Nadie te dice que hay temporadas en que la fe se siente como un idioma que olvidaste cómo hablar.
Todo lo que antes te llenaba —la oración, la Palabra, el servicio— ahora se siente mecánico. Estás ahí, pero no estás ahí. Si te reconoces en esas palabras, quiero que sepas algo: lo que estás viviendo no significa que perdiste tu fe. Significa que eres humana.
Lo que el estancamiento espiritual no es
No es castigo. No es señal de que Dios te abandonó. No es prueba de que eres una mala cristiana. El estancamiento espiritual muchas veces llega después de temporadas de mucha entrega. Es el alma pidiéndote que te detengas a recibir, no solo a dar.
Tres cosas que me ayudaron cuando mi fe entró en pausa
Primera: dejé de fingir que estaba bien. Fui honesta con Dios — no en la oración bonita, sino en esa conversación real: «No te siento. No sé qué está pasando. Y eso me asusta.»
Segunda: volví a lo básico. No nuevas técnicas espirituales. Solo sentarme. Leer un salmo. Respirar. Recordar una cosa que sí sé: que Dios ha sido fiel antes.

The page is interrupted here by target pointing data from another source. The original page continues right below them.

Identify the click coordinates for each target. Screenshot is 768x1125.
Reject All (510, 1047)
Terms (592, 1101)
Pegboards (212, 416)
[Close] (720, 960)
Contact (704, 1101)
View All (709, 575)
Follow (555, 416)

Tercera: busqué una voz fuera de mi propia cabeza. Una amiga, una mentora. Alguien que no necesitara que yo fuera la fuerte. Eso lo cambió todo.

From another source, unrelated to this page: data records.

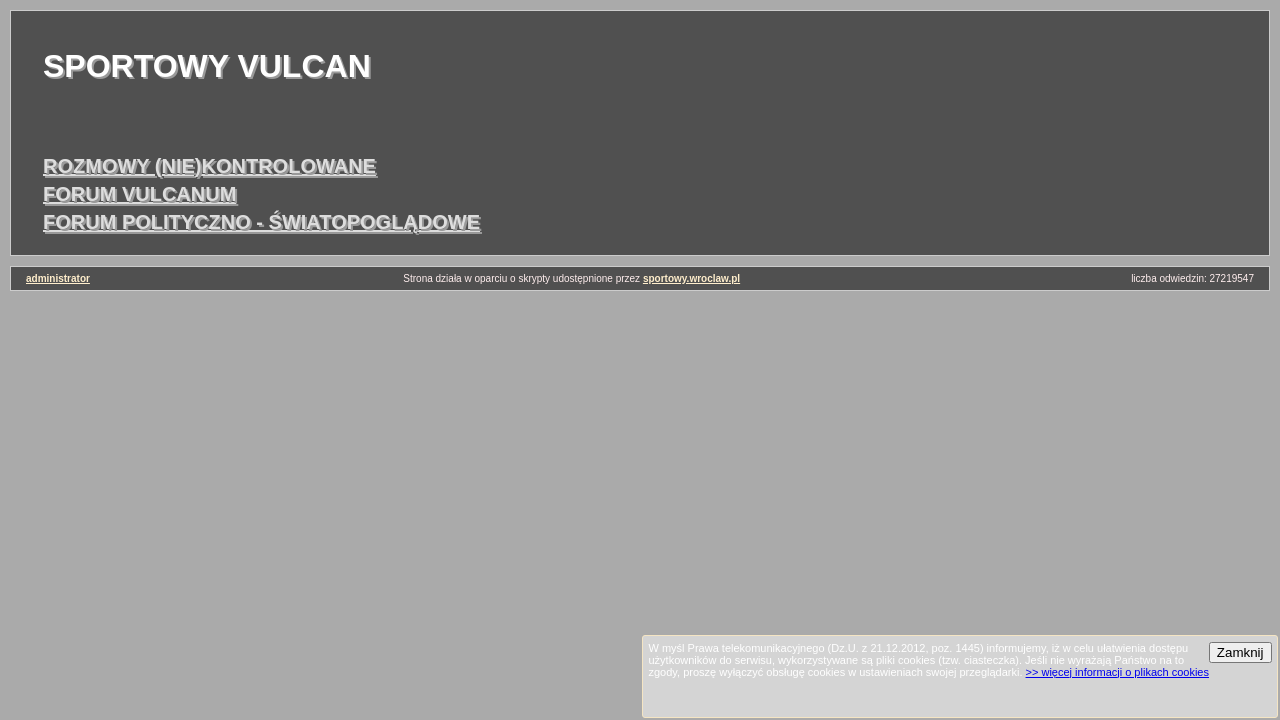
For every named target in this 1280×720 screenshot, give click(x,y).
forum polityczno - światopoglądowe (261, 222)
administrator (58, 278)
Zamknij (1240, 652)
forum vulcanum (139, 194)
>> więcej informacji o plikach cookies (1117, 672)
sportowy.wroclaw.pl (691, 278)
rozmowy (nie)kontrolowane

Lo que Elías te enseña sobre la fe detenida
En 1 Reyes 19, Elías —el profeta que llamó fuego del cielo— estaba tendido bajo un árbol pidiéndole a Dios que lo dejara morir. Agotado. Vacío. Detenido. ¿Qué hizo Dios? Le mandó un ángel con comida y agua. No lo reprendió. No lo sermoneó. Le dio descanso y sustento antes de pedirle algo más. A veces Dios no responde a tu sequíad espiritual con más exigencia. A veces te da descanso primero. Y eso, también, es gracia.